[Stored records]
┄┄┄┄┄┄

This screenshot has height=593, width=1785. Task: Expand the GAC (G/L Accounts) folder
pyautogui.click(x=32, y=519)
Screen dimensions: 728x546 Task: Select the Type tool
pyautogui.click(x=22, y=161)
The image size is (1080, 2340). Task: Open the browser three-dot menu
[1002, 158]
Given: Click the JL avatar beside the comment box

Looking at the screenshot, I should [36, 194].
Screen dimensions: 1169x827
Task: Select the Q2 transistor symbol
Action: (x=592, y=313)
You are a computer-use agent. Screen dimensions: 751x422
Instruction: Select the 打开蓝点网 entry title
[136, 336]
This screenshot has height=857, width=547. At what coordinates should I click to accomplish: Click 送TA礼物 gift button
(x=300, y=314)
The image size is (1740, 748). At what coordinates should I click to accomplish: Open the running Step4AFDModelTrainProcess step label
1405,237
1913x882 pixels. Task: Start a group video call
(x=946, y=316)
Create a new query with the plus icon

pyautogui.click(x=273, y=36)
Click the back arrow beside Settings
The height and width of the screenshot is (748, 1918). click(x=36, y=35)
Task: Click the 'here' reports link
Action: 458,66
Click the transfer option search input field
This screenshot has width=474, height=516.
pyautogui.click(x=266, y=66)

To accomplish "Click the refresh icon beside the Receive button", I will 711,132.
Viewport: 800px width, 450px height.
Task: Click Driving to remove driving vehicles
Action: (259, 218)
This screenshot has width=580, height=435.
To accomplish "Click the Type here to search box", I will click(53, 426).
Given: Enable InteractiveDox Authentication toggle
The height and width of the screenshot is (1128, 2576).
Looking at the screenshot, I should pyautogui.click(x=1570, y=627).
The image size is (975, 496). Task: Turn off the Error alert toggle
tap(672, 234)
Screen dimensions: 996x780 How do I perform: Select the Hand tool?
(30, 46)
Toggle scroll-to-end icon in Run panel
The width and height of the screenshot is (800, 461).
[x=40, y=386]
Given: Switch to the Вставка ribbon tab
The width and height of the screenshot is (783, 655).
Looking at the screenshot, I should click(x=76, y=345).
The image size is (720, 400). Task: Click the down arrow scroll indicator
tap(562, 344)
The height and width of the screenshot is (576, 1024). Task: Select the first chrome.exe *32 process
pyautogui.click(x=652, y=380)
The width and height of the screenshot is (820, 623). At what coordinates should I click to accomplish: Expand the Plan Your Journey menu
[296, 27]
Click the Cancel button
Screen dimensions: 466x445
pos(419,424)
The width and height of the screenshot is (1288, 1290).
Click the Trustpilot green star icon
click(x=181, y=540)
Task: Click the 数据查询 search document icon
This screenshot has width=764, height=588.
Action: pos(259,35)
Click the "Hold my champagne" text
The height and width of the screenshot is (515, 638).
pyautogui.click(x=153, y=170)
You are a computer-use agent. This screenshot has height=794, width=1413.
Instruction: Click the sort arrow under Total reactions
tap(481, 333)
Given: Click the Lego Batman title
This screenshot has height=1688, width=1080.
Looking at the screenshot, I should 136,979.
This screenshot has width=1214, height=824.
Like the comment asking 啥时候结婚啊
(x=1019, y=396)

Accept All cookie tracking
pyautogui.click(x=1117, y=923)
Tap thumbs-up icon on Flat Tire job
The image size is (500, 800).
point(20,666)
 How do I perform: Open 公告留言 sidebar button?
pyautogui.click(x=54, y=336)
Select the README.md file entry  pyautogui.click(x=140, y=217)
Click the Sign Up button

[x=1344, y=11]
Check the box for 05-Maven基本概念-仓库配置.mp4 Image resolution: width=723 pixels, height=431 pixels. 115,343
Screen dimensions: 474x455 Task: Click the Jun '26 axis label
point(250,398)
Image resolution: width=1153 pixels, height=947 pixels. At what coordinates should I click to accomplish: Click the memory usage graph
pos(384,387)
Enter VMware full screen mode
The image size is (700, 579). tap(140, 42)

┄┄┄┄┄┄

◆ Exercise
Starting at the line that holds "How do I perform: Open 公告留言 sidebar button?", set down each line exactly through the last line of the records above, and no others.

◆ The completed task
 How do I perform: Open 公告留言 sidebar button?
pyautogui.click(x=54, y=336)
Select the README.md file entry  pyautogui.click(x=140, y=217)
Click the Sign Up button

[x=1344, y=11]
Check the box for 05-Maven基本概念-仓库配置.mp4 Image resolution: width=723 pixels, height=431 pixels. 115,343
Screen dimensions: 474x455 Task: Click the Jun '26 axis label
point(250,398)
Image resolution: width=1153 pixels, height=947 pixels. At what coordinates should I click to accomplish: Click the memory usage graph
pos(384,387)
Enter VMware full screen mode
The image size is (700, 579). tap(140, 42)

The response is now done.